You should probably ask in the Virtualisation sub-forum.
Steve
-
@stephenw10 Thank you very much for help and advice!
-
To keep things straight, and for performance reasons, I'd recommend adding a 3rd NIC at a minimum (if not a 4th) and dedicating 2 NIC's to your PFsense VM. The configuration would look like this:
4 NIC setup
NIC 1 = Assign to vSwitch0, create vMkernel port group used for management, connect to switch
NIC 2 = Assign to vSwitch1, create port group labeled "VM Network", connect to switch
NIC 3 = Assign to vSwitch2, create port group labeled "PFsense WAN", connect to ISP modem
NIC 4 = Assign to vSwitch3, create port group labeled "PFsense LAN", connect to switch3 NIC setup
NIC 1 = Assign to vSwitch0, shared vSwitch for VMkernel port group (Management) and VM Network port group, connect to switch
NIC 2 = Assign to vSwitch1, create port group labeled "PFsense WAN", connect to ISP modem
NIC 3 = Assign to vSwitch2, create port group labeled "PFsense LAN", connect to switchI use ESXi, so you may have to translate the terms into Hyper-V speak.

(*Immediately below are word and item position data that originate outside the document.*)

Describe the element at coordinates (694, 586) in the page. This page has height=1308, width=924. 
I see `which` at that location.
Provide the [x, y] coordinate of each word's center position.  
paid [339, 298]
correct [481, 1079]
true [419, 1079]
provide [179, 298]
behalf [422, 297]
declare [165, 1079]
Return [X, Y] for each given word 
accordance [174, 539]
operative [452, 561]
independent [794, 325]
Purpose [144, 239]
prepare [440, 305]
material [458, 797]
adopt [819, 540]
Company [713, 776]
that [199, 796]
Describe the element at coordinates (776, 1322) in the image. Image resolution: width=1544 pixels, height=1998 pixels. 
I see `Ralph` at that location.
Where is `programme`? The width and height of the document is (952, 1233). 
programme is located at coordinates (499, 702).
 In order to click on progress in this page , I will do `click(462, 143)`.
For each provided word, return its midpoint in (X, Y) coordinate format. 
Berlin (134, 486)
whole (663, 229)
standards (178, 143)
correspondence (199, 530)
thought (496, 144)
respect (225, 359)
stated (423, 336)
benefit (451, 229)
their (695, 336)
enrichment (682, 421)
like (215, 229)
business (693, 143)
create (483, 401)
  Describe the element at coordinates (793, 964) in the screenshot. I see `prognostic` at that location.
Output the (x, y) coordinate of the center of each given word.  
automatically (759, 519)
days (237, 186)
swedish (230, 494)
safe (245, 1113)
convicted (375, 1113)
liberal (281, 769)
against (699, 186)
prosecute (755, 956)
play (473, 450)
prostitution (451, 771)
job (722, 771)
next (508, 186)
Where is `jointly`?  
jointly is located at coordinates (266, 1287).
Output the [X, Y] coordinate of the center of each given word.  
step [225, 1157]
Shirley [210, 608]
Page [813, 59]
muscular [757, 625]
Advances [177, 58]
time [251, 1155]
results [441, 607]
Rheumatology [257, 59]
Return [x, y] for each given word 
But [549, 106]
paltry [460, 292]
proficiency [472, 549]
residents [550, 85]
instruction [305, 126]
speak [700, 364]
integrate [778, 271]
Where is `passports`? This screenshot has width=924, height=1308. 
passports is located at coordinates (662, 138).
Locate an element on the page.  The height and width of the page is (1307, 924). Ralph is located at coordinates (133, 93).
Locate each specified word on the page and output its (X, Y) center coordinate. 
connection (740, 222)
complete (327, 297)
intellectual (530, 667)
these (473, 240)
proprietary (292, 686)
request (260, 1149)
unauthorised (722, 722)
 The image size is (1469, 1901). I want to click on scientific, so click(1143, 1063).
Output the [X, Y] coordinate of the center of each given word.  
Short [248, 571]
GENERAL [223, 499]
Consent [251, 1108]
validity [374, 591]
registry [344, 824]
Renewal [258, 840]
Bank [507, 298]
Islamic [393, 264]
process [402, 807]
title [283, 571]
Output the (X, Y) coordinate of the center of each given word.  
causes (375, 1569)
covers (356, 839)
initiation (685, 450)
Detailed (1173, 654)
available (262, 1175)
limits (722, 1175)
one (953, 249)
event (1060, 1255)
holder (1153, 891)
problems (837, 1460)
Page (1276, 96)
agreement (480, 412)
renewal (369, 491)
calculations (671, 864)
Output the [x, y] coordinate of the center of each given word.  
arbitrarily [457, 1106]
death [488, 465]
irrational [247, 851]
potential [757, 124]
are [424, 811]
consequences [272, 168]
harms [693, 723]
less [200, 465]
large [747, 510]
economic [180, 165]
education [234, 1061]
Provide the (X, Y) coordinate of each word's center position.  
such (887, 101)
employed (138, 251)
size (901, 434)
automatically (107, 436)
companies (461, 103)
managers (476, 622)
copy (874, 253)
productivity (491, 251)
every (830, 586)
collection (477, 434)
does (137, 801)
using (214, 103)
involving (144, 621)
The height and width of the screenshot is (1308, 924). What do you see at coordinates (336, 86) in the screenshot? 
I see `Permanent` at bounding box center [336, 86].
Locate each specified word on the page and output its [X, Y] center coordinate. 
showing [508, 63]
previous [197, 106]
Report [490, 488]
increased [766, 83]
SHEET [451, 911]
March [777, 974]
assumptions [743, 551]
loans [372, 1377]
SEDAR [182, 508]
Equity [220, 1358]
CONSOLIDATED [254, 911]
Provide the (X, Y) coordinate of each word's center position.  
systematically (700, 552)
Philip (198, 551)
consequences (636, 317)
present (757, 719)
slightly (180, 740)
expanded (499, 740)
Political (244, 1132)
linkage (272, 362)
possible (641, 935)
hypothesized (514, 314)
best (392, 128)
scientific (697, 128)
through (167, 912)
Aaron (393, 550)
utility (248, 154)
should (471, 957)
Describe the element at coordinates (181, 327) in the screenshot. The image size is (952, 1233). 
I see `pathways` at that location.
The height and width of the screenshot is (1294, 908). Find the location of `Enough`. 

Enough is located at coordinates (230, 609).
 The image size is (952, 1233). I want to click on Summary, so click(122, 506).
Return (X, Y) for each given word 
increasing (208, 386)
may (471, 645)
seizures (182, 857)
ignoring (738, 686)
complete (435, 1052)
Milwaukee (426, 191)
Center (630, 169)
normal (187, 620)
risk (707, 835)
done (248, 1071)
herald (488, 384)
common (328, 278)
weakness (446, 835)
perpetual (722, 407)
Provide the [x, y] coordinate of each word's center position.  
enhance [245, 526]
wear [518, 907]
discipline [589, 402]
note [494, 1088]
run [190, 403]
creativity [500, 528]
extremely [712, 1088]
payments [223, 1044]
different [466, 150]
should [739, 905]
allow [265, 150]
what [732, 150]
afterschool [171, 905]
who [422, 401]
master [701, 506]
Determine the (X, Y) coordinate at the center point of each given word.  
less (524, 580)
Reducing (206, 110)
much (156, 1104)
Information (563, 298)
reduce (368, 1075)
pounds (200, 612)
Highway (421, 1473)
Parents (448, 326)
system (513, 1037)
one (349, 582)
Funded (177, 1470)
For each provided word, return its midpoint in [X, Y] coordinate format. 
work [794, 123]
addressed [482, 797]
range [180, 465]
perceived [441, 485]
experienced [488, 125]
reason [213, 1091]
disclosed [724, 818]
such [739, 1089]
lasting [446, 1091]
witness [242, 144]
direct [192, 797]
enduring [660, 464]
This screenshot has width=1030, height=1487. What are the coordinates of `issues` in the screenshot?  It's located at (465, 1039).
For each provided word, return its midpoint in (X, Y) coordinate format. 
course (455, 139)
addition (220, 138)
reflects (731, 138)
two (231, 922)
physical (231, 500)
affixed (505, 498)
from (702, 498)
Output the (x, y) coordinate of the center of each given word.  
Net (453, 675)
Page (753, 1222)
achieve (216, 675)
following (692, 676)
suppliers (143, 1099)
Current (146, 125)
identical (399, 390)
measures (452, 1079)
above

A 2 NIC setup will work as intended but has to be configured and addressed properly... much like stephenw10 mentioned.
-
This is going to be significantly more difficult because as understand it hyper-v is running on a hosted appliance. Access to it may be limited. Adding NICs is probably not an option.
Steve
-
Thank you all. I setup network, it turned out pretty simple. I thought External Virtual Switch - its a network bridge in Hyper-V, but its works differently. Probably, i dont uderstand how it works - I watched IP conflict, because my public IP (192.xxx.xxx.xxx) belonged to host, at the same time pfSense tried to use it (because of this there was no network on pfSense VM). I delete ipv4 parametr from External VS, create Microsoft Network Bridge for External VS and Ethernet 2 (my physical adapter with public IP). And its works for me! Now i have internet on all my virtual machines. Also, NAT is work. pfSense routes all packets. Tracert gives me the: 10.10.10.1 -> ISP gateway -> google.com (example). Thank you guys! Without your help, I would hardly have succeeded. :) Very friendly forum!
-
Glad it's working!
Just a note for down the road, eventually you will want to remediate your double NAT situation. In other words, have the ISP configure their modem in bridge mode, so PFsense gets a public IP.